The problem ::
Collect all lines containing the word "agent" from the data.

Extracted data ::
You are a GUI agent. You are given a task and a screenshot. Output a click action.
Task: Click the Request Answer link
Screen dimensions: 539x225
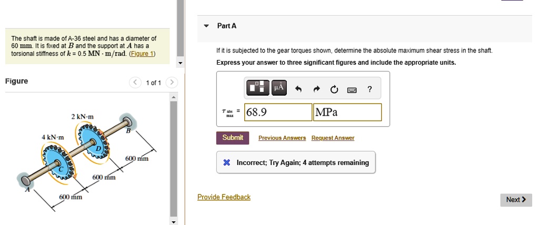333,138
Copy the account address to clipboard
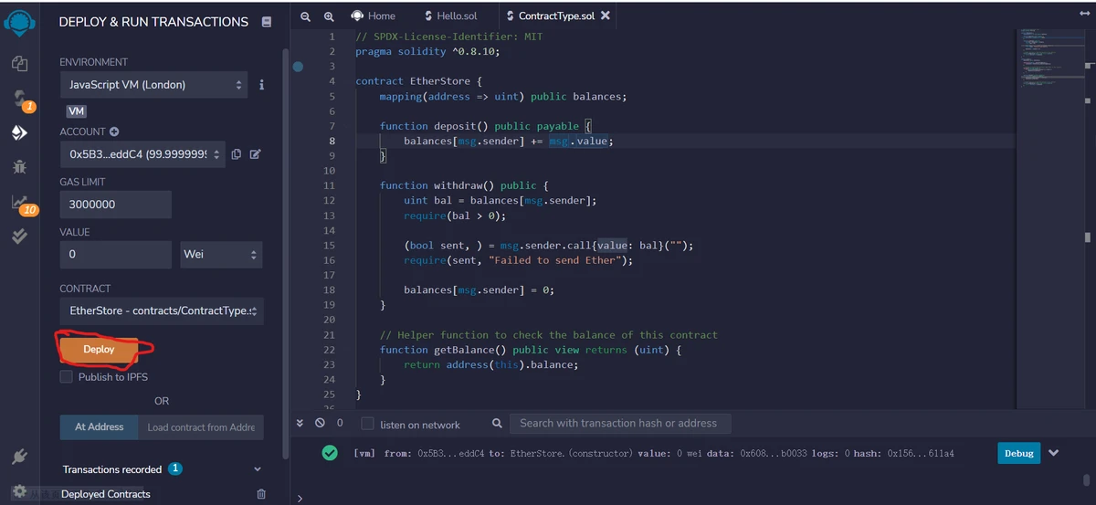The width and height of the screenshot is (1096, 505). point(237,154)
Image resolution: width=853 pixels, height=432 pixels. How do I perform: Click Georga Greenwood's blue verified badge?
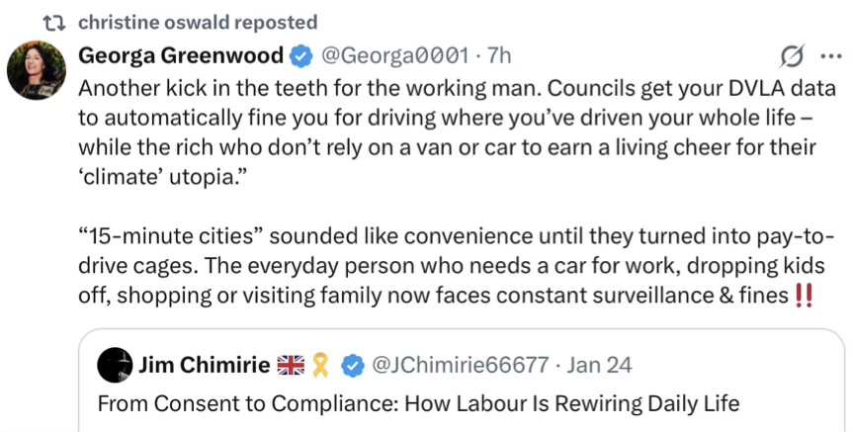(300, 54)
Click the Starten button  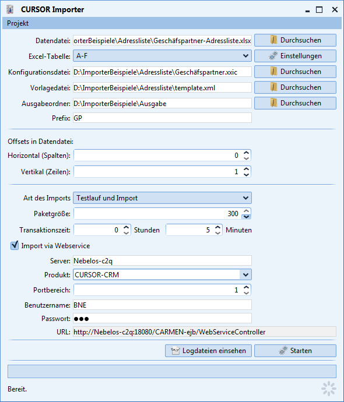point(295,351)
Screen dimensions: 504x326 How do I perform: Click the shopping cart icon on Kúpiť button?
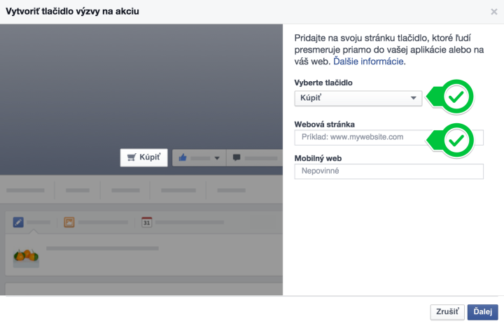point(132,157)
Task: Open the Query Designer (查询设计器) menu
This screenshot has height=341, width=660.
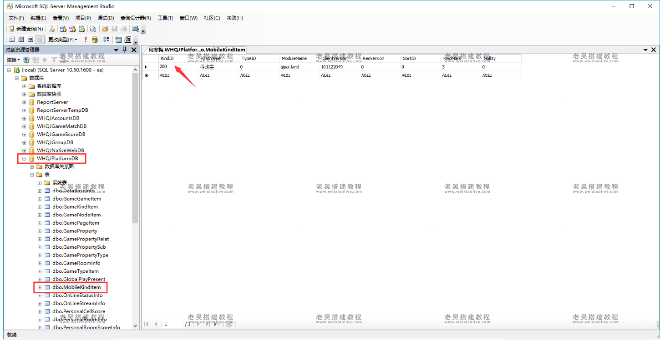Action: click(x=135, y=18)
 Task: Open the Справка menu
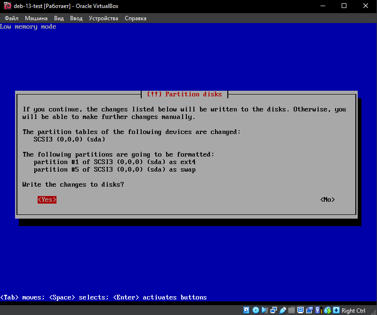[x=136, y=18]
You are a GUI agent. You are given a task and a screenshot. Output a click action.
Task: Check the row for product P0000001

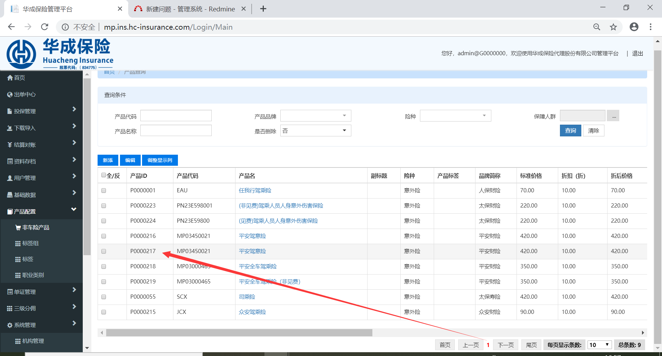(103, 191)
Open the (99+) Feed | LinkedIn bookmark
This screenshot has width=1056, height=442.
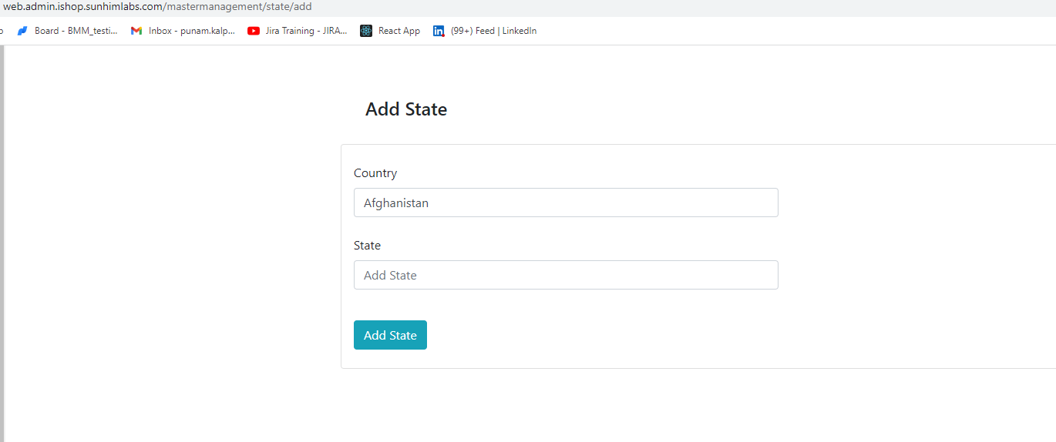[493, 31]
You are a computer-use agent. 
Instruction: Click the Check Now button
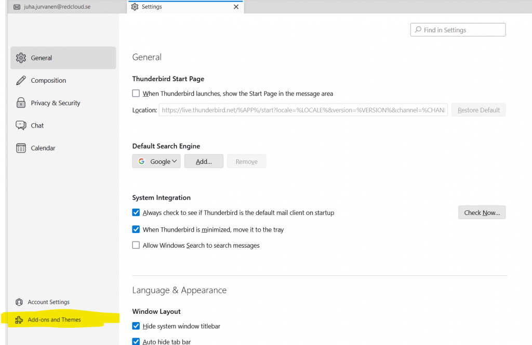[x=482, y=212]
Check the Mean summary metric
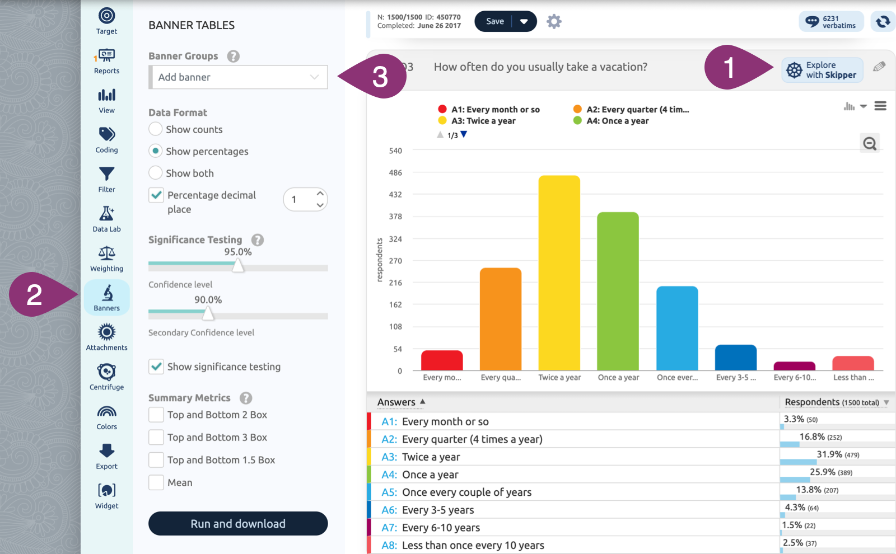This screenshot has height=554, width=896. pyautogui.click(x=156, y=482)
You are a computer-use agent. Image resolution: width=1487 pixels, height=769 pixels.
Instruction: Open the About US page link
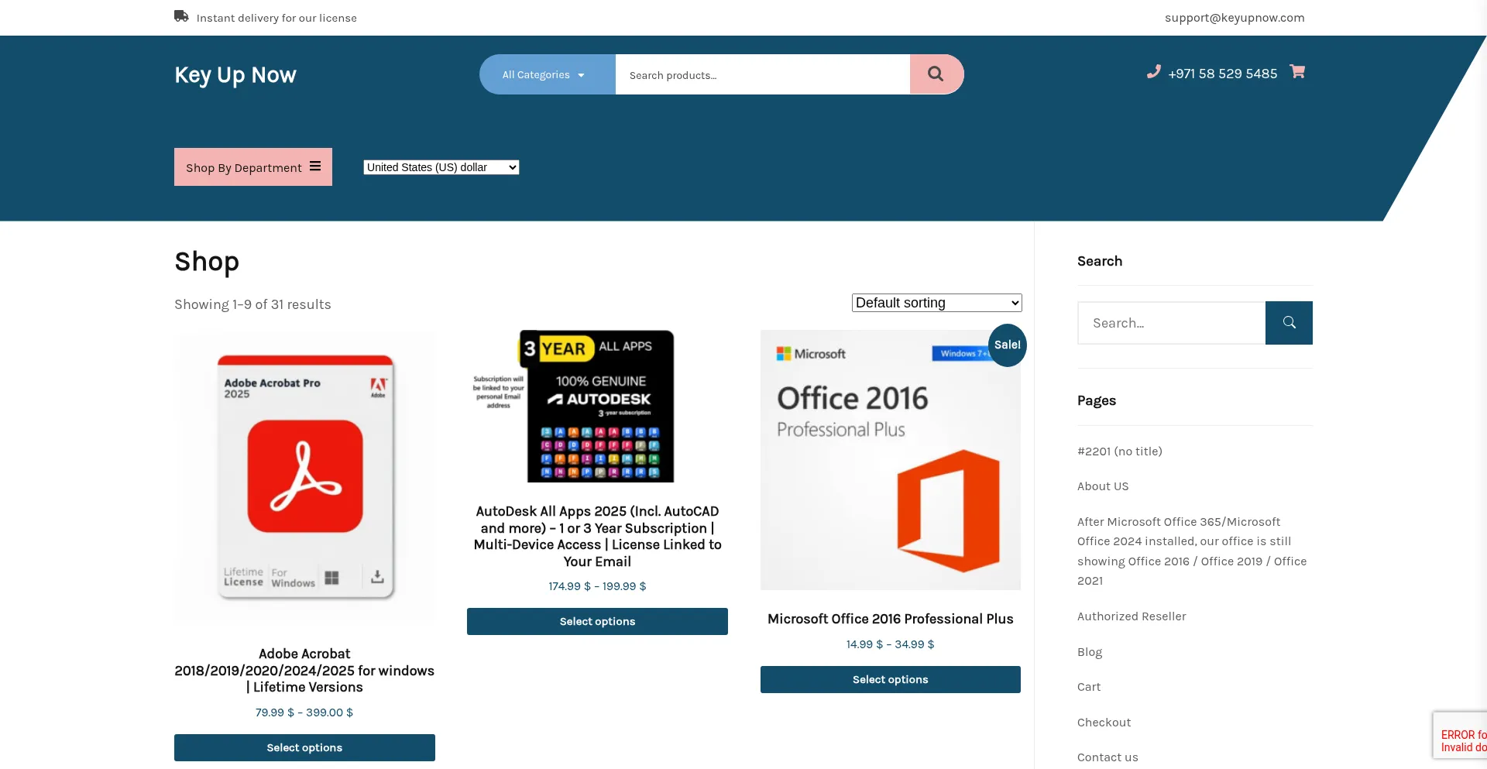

Result below ::
You are a GUI agent. You are given a task and a screenshot. Output a click action.
You are a GUI agent. You are given a task and a screenshot. Output a click action.
You are a computer-use agent. 
You are a computer-use agent. Image resolution: width=1487 pixels, height=769 pixels.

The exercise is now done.